Dataset items
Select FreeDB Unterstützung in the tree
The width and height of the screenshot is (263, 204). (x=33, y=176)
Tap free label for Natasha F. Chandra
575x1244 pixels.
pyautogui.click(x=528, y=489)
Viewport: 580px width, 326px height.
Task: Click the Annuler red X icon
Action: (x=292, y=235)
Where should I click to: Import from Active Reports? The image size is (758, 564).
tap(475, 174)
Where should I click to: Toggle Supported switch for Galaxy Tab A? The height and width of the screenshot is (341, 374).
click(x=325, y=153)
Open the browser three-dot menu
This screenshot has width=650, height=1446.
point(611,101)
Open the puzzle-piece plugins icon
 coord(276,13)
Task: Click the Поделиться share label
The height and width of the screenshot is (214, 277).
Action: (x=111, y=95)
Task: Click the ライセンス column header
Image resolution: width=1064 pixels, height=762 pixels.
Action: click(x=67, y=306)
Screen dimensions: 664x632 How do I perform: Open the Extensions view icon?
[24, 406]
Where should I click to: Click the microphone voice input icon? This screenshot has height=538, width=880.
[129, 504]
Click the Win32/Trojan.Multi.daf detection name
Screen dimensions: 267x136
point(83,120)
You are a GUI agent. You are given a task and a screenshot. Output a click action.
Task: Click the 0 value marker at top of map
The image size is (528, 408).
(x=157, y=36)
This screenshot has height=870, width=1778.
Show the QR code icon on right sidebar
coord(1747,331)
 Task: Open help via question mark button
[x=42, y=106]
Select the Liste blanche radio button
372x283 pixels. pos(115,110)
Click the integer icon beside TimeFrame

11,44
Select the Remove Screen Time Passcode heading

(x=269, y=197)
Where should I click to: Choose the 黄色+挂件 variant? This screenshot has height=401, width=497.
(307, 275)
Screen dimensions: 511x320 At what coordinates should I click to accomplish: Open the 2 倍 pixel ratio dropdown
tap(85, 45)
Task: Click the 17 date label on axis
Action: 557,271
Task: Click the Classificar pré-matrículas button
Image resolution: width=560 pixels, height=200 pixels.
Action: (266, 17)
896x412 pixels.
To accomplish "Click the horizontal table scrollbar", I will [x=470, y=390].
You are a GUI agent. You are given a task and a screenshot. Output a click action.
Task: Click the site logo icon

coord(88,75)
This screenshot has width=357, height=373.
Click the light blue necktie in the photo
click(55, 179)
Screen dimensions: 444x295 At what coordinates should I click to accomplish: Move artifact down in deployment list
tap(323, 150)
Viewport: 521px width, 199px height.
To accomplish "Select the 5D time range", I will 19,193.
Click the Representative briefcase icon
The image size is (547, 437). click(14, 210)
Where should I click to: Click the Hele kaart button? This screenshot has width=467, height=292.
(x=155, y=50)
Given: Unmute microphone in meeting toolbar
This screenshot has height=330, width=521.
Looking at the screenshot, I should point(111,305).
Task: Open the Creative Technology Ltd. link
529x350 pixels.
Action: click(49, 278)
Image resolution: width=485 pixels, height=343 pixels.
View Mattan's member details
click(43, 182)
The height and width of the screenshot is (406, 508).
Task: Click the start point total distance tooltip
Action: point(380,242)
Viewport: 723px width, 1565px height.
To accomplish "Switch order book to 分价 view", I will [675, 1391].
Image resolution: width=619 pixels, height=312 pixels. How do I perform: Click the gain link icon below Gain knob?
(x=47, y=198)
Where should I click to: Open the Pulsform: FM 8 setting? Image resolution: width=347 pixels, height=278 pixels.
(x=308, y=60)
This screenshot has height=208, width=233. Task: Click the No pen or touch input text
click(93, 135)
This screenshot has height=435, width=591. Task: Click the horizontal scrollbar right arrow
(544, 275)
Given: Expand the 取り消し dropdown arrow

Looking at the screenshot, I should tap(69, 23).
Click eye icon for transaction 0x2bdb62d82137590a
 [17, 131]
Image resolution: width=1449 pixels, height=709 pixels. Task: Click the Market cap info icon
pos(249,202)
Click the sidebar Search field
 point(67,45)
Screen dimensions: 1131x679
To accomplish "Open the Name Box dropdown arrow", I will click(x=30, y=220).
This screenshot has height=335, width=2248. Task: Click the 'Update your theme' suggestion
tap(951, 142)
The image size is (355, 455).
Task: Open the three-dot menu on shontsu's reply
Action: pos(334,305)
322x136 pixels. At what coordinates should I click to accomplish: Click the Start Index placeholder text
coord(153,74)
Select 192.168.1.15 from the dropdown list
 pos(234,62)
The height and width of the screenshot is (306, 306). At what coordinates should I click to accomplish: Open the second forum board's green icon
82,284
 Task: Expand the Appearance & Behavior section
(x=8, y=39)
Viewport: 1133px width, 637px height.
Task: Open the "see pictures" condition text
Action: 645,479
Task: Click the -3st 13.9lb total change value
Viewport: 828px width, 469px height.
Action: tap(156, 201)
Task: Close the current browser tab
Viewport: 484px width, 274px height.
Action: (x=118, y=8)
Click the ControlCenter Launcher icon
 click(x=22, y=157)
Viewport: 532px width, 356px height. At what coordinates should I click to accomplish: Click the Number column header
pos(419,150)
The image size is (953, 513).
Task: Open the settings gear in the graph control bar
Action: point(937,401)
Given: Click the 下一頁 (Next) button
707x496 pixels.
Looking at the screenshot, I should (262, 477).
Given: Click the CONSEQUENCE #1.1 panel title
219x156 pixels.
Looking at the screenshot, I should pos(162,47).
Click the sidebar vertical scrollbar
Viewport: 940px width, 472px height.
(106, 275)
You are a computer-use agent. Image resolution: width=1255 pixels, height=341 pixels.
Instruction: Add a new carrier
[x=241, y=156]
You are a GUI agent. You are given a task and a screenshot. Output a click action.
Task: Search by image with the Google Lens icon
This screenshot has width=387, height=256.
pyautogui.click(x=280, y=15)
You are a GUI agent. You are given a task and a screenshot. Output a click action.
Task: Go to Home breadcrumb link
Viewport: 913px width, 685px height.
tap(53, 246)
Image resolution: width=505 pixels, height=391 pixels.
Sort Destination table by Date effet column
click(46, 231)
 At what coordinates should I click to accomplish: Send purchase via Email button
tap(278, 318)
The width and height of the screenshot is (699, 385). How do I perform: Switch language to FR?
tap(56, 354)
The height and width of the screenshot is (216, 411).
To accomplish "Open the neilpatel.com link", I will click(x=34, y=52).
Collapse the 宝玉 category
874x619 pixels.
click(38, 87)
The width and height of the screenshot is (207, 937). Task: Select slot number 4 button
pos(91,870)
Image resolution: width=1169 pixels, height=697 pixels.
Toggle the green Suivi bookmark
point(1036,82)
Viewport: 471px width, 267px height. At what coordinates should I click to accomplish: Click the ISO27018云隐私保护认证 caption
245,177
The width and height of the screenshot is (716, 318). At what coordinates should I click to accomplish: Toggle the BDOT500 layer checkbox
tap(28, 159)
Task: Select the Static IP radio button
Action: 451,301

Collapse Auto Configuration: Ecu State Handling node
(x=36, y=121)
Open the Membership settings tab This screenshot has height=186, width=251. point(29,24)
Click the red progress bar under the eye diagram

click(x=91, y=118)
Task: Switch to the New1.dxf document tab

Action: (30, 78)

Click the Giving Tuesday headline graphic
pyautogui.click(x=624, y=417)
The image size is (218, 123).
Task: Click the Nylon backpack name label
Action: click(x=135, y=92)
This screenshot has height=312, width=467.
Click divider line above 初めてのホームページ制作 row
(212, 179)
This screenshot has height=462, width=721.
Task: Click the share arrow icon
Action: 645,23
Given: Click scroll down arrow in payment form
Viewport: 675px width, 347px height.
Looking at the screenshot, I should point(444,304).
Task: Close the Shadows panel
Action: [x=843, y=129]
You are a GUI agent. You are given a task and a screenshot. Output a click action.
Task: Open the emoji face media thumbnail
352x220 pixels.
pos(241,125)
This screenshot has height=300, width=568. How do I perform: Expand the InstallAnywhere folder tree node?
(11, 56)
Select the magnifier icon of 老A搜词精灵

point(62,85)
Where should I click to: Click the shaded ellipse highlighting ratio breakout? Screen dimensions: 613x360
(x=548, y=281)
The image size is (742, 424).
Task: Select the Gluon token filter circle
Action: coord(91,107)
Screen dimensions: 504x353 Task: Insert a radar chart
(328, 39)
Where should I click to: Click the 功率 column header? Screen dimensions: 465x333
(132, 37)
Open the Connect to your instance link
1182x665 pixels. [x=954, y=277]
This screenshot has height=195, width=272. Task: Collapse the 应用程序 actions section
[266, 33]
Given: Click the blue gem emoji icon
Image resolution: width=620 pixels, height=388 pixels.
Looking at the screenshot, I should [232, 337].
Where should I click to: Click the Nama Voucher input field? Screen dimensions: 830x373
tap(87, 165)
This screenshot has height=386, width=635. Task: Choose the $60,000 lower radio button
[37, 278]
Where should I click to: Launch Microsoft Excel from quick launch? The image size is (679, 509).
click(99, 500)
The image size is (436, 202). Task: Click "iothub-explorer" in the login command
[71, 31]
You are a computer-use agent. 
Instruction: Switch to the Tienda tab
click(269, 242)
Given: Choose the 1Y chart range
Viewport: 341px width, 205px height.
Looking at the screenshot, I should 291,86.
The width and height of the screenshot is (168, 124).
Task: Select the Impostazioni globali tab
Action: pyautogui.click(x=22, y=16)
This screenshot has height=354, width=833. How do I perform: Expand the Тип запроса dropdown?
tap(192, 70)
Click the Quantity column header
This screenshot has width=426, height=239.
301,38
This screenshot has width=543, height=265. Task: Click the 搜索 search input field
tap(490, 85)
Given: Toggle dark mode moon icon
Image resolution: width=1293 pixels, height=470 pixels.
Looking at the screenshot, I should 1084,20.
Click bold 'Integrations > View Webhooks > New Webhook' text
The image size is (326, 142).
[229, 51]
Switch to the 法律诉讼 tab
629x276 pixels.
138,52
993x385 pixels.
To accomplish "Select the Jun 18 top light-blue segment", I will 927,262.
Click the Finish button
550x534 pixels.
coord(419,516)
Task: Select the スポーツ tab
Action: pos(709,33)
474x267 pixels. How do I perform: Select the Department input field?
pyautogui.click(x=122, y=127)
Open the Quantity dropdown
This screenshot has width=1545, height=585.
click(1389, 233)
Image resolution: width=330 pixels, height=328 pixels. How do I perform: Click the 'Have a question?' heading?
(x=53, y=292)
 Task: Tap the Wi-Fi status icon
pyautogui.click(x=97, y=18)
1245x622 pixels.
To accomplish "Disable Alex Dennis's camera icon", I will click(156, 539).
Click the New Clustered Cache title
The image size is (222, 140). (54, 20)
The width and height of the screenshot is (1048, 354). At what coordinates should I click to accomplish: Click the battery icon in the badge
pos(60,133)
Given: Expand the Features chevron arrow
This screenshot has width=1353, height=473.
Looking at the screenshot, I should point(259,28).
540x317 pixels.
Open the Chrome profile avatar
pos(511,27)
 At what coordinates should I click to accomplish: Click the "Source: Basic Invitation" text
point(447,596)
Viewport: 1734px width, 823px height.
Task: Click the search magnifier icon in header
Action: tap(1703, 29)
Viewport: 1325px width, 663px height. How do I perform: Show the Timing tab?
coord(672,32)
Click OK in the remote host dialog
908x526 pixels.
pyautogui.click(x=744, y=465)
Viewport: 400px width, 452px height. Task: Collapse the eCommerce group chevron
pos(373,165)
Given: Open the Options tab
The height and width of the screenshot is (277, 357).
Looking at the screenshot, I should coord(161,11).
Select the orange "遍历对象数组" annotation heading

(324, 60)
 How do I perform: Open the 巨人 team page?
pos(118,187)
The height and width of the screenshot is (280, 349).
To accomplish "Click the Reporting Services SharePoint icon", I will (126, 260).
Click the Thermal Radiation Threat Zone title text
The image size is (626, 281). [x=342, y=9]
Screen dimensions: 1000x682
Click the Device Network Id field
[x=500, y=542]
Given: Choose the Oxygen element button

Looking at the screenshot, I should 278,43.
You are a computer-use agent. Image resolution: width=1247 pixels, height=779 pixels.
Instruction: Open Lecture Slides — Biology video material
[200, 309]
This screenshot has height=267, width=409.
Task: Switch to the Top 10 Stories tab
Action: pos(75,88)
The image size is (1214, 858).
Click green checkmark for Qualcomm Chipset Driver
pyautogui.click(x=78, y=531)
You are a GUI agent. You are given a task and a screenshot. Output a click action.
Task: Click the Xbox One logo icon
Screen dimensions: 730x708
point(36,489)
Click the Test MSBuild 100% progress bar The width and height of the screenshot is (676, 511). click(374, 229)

ABOUT THIS EXERCISE -
Give again exactly, and only, the lines above starting at the one with "Screen dimensions: 511x320" and ending at the one with "896x412 pixels.".

TASK SOLUTION -
Screen dimensions: 511x320 At what coordinates should I click to accomplish: Open the 2 倍 pixel ratio dropdown
tap(85, 45)
Task: Click the 17 date label on axis
Action: 557,271
Task: Click the Classificar pré-matrículas button
Image resolution: width=560 pixels, height=200 pixels.
Action: (266, 17)
896x412 pixels.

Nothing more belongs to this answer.